The results of this paper put a new light on the already known wisdom that the role of the state is crucial in a severe crisis, such as world wars, systemic economic crises and pandemics. In this aspect, we believe that the reason for the insignificance of the other explanatory variables is a result of the fact that the internal capacity of a country does not single handedly depend on the human and physical infrastructure. Instead, it is dependent on the efficient coordination and synchronization between every constituent in the implementation of the activities that are aimed at reducing the impact of the COVID-19 pandemic.

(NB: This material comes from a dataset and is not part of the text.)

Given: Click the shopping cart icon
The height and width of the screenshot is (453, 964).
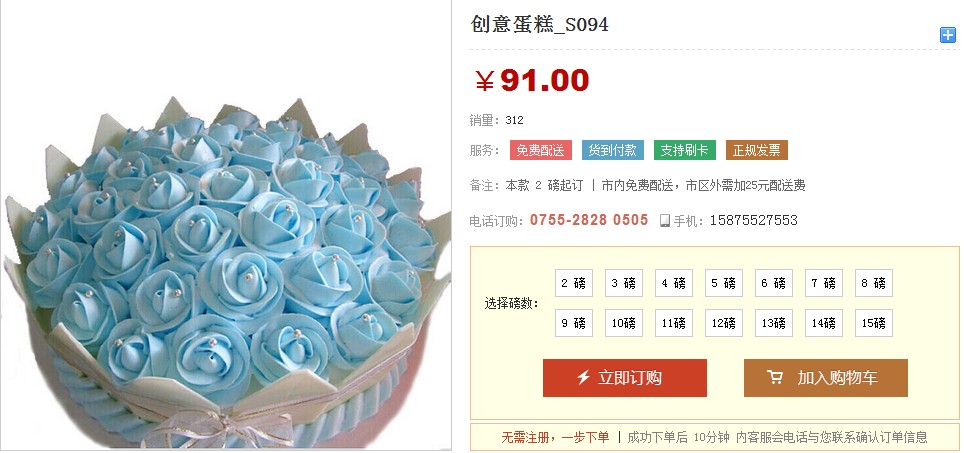Looking at the screenshot, I should (775, 377).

This time, during the COVID-19 pandemic, the vaccine rollout is a game changer as it reduces the health risks and directly impacts the speed and extent of economic recovery. Obviously, all countries around the world entered in a strong competition for vaccine receipt and implementation of the vaccination process in the initial period. However, countries are subjected to various political and socio-economic circumstances. Therefore, the extent to which a country was able to conduct efficient coordination and synchronization varied from one country to another. Unfortunately, this indicates that in the absence of a stabilizing force whose aim is to secure fair distribution of the vaccines in the countries around the world, a great discrepancy will arise between the countries in both the access to vaccines and the rate at which they are distributed. This, in turn, may lead to dire economic consequences.

To deal with this issue, the COVAX global response system was invented. Nonetheless, the COVAX started to deliver vaccine almost at the end of the observed period. The first vaccines through this system of the global response were delivered in Ghana on February 24, 2021. In this aspect, the results of this paper are a stark reminder for the need for transparent and fair global response regarding fair and equitable availability of vaccines to every country.